The spatio-temporal ionization and excitation dynamics in low-pressure radiofrequency (RF) discharges operated in neon are studied and a detailed comparison of experimental and kinetic simulation results is provided for a wide parameter regime. Phase resolved optical emission spectroscopy (PROES) measurements and 1d3v particle-in-cell/Monte Carlo collisions (PIC/MCC) simulations are performed in a geometrically symmetric capacitively coupled plasma (CCP) reactor at driving frequencies ranging from 3.39 MHz to 13.56 MHz, pressures between 60 Pa and 500 Pa, at a peak-to-peak voltage of 330 V. We examine the applicability of PROES (which provides information about the spatio-temporal distribution of the electron-impact excitation dynamics from the ground state into the Ne 2p1 state) to probe the discharge operation mode in neon (which is determined by the spatio-temporal distribution of the ionization dynamics).
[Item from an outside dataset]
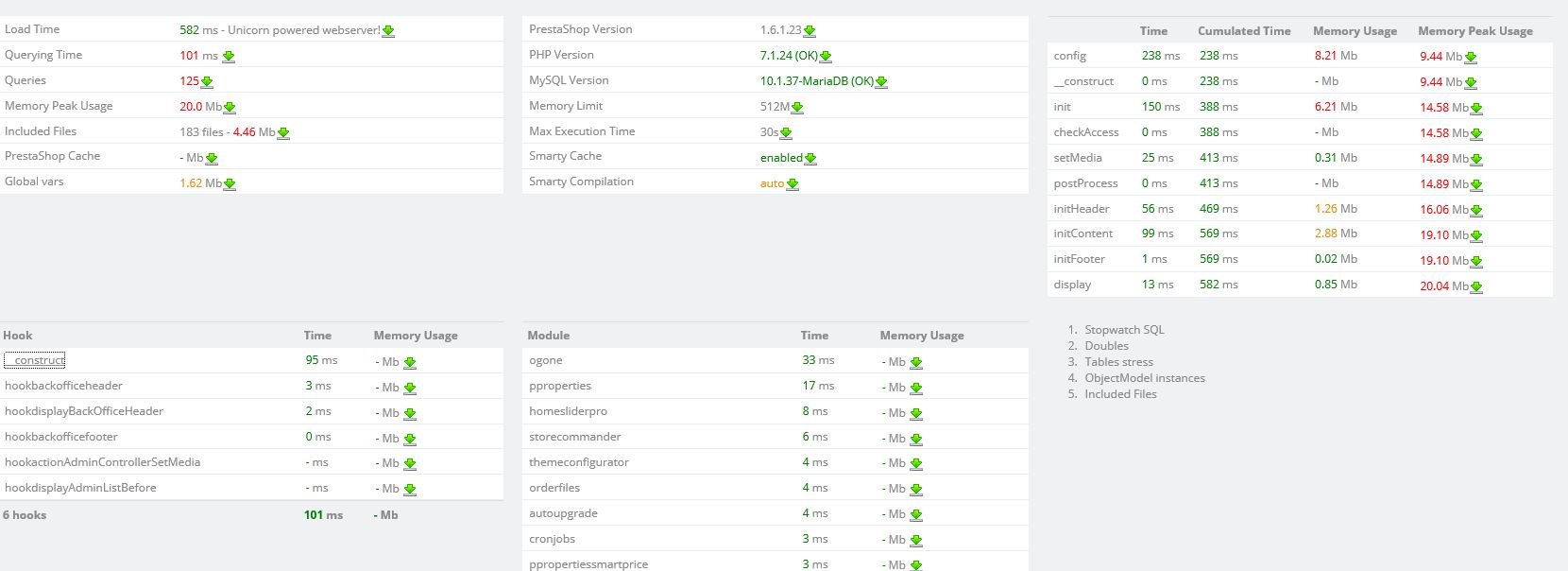
Task: Open the Stopwatch SQL section link
Action: [1124, 330]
We find that the spatio-temporal excitation rates measured by PROES are in a good agreement with the excitation rates obtained from the PIC/MCC simulations, for all the discharge conditions studied here. However, the ionization dynamics is found to be significantly different from the excitation dynamics under most of the discharge conditions studied here, especially at higher values of the driving frequency and lower values of the pressure, when energetic heavy particle induced secondary electrons (γ-electrons) are more likely to ionize than to excite. PROES does not probe the discharge operation mode under these conditions. At a fixed frequency and peak-to-peak voltage, the spatio-temporal distribution of the ionization rate obtained from PIC/MCC simulations shows a transition of the discharge operation mode from the α-mode to the γ-mode by increasing the pressure. However, PROES fails to show this transition. While in the spatio-temporal distribution of the excitation rate obtained from the PROES measurements and the PIC/MCC simulations the α-peak (the intensity maximum at the bulk side of the expanding sheath edge) is dominant and a γ-peak (a maximum near the edge of the fully expanded sheath) becomes visible only at high values of the pressure or at the lowest frequency of 3.39 MHz, a γ-peak is visible in the ionization rate for all operation conditions, and it dominates the ionization in the vast majority of the cases investigated.